Data section START

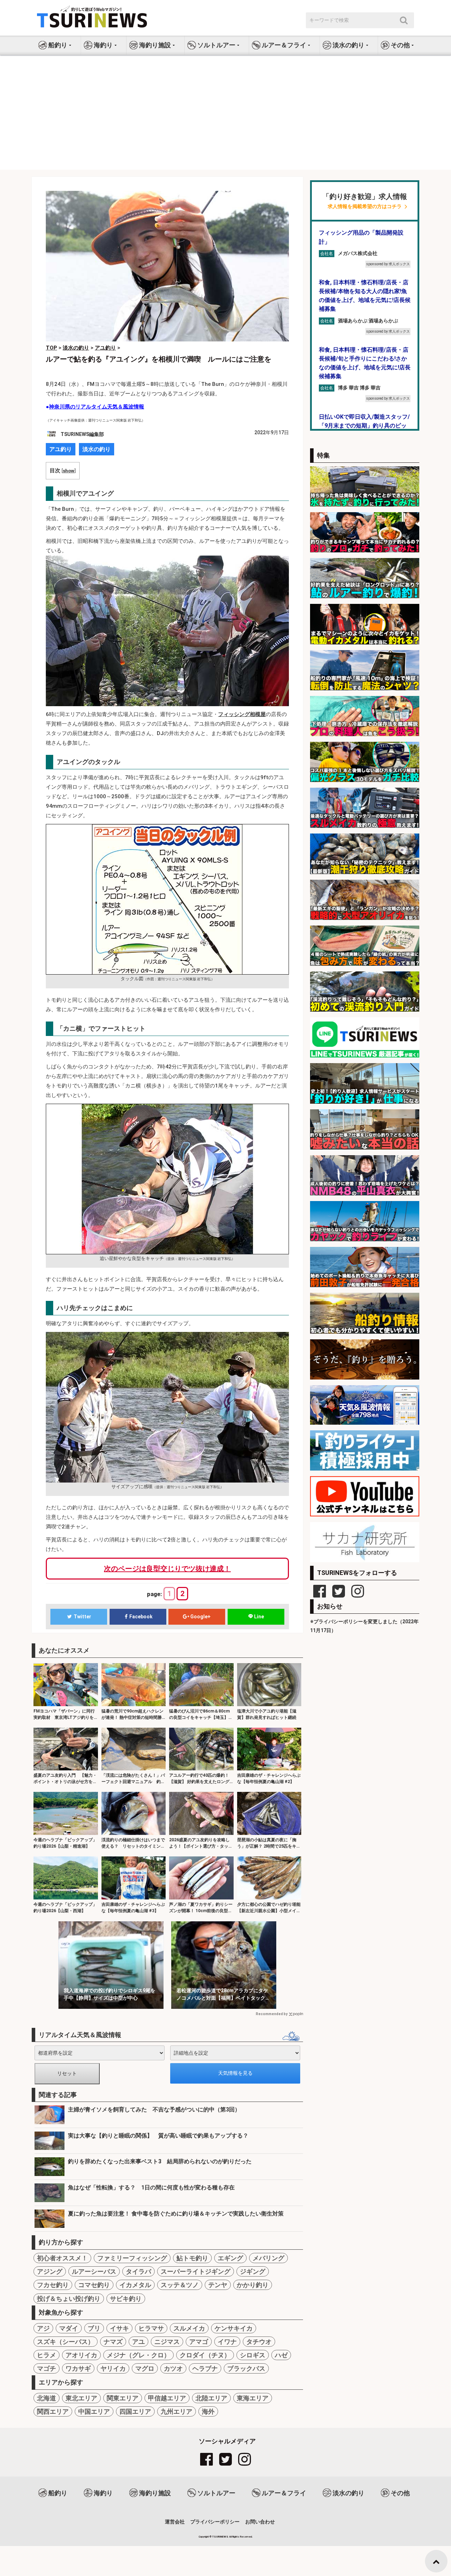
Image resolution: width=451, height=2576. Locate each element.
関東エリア (122, 2398)
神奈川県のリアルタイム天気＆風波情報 (96, 407)
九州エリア (176, 2411)
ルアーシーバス (94, 2271)
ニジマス (167, 2341)
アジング (49, 2271)
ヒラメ (46, 2355)
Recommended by (272, 2014)
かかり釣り (252, 2285)
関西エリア (53, 2411)
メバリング (268, 2258)
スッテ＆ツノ (180, 2285)
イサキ (119, 2328)
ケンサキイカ (234, 2328)
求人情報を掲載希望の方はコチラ (365, 206)
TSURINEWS (220, 2536)
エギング (230, 2258)
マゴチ (46, 2368)
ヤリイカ (113, 2368)
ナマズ (113, 2341)
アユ (138, 2341)
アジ (43, 2328)
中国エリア (94, 2411)
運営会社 (175, 2522)
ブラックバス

Data section END

(The task): Pictures are to be omitted; otherwise, write out the data exactly as it appears.

(Response to the exercise):
Image resolution: width=451, height=2576. Locate each element.
関東エリア (122, 2398)
神奈川県のリアルタイム天気＆風波情報 (96, 407)
九州エリア (176, 2411)
ルアーシーバス (94, 2271)
ニジマス (167, 2341)
アジング (49, 2271)
ヒラメ (46, 2355)
Recommended by (272, 2014)
かかり釣り (252, 2285)
関西エリア (53, 2411)
メバリング (268, 2258)
スッテ＆ツノ (180, 2285)
イサキ (119, 2328)
ケンサキイカ (234, 2328)
求人情報を掲載希望の方はコチラ (365, 206)
TSURINEWS (220, 2536)
エギング (230, 2258)
マゴチ (46, 2368)
ヤリイカ (113, 2368)
ナマズ (113, 2341)
アユ (138, 2341)
アジ (43, 2328)
中国エリア (94, 2411)
運営会社 (175, 2522)
ブラックバス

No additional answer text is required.